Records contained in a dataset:
____

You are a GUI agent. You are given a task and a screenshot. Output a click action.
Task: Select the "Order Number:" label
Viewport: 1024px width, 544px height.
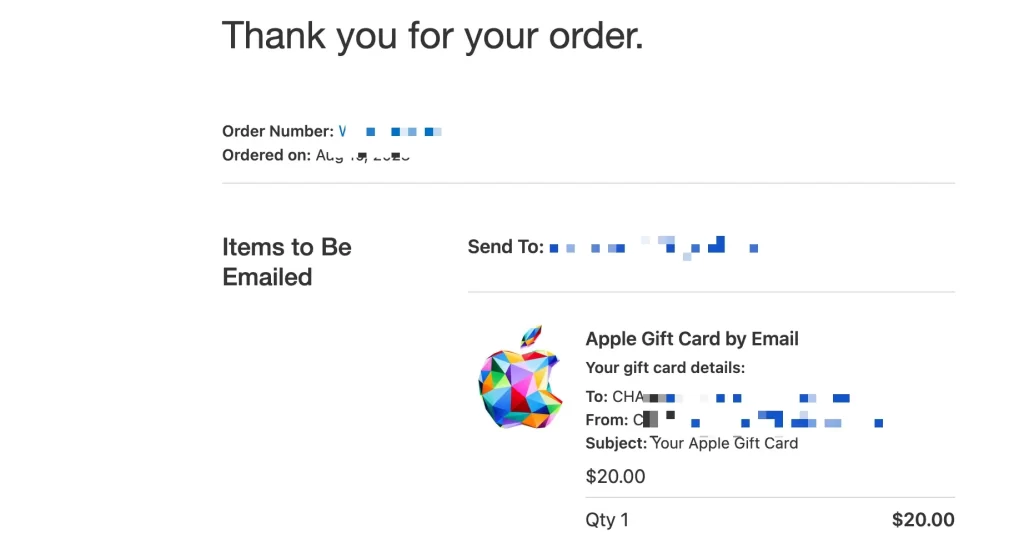coord(278,131)
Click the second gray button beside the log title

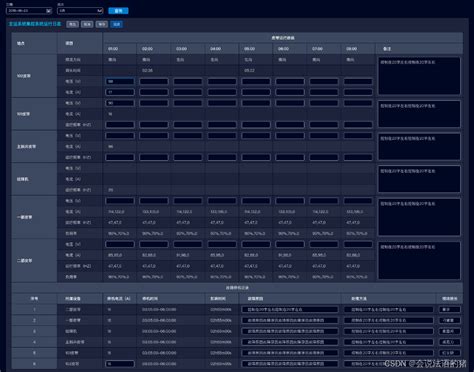(x=87, y=24)
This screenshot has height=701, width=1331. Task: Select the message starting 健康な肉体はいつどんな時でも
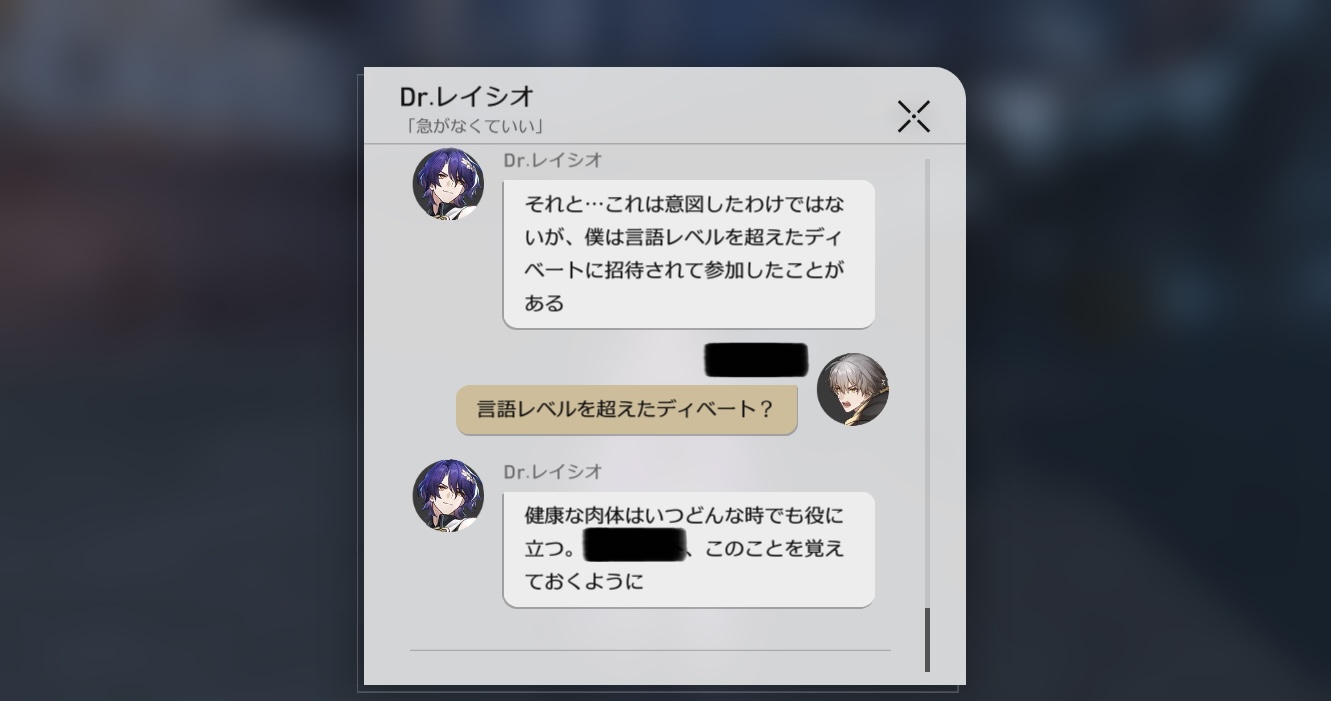pos(688,549)
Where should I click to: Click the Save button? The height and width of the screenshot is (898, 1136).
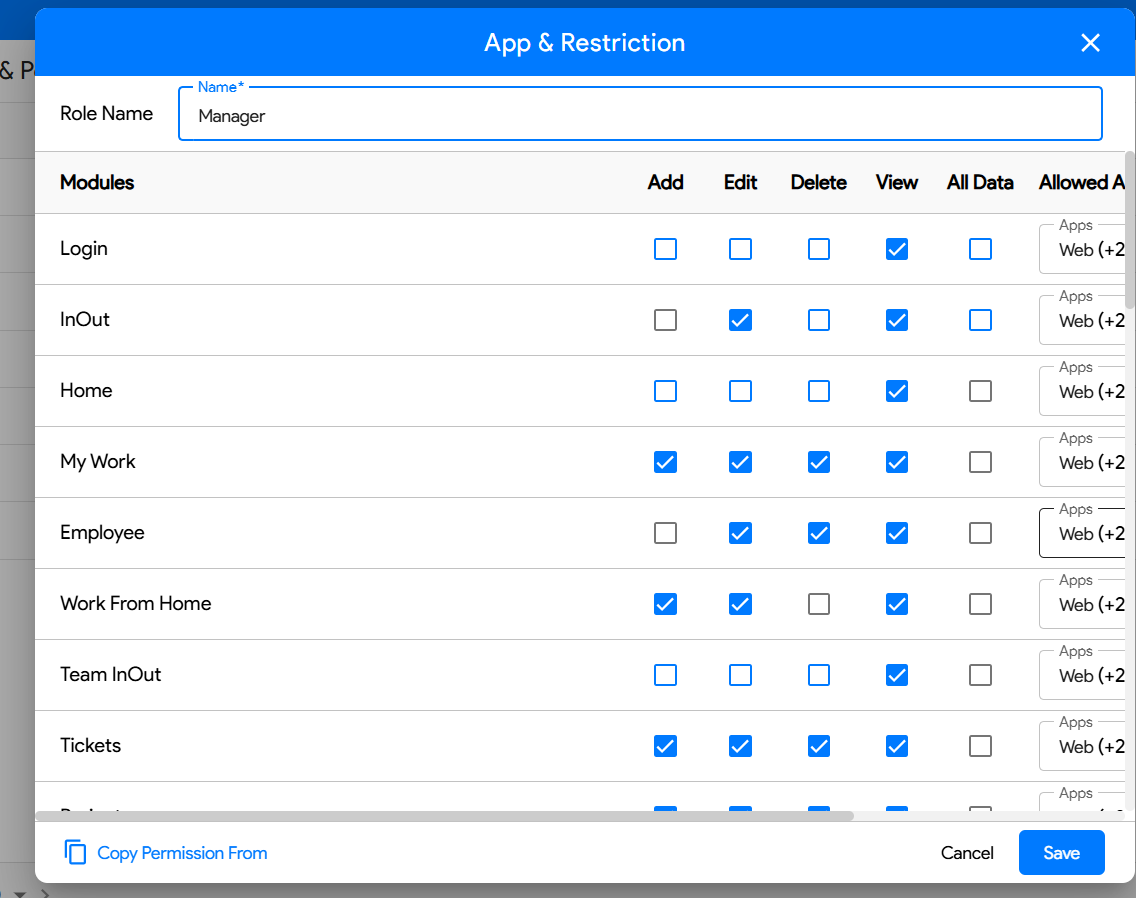1061,853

____

Task instructions:
Retype all the entries word for word; the pictures stay out.

Answer to this task:
You are a GUI agent. You are given a task and a screenshot. Output a click action.
Task: Select the "Order Number:" label
Viewport: 1024px width, 544px height.
coord(278,131)
Click the second gray button beside the log title

(x=87, y=24)
This screenshot has height=701, width=1331. Task: Select the message starting 健康な肉体はいつどんな時でも
pos(688,549)
Where should I click to: Click the Save button? The height and width of the screenshot is (898, 1136).
1061,853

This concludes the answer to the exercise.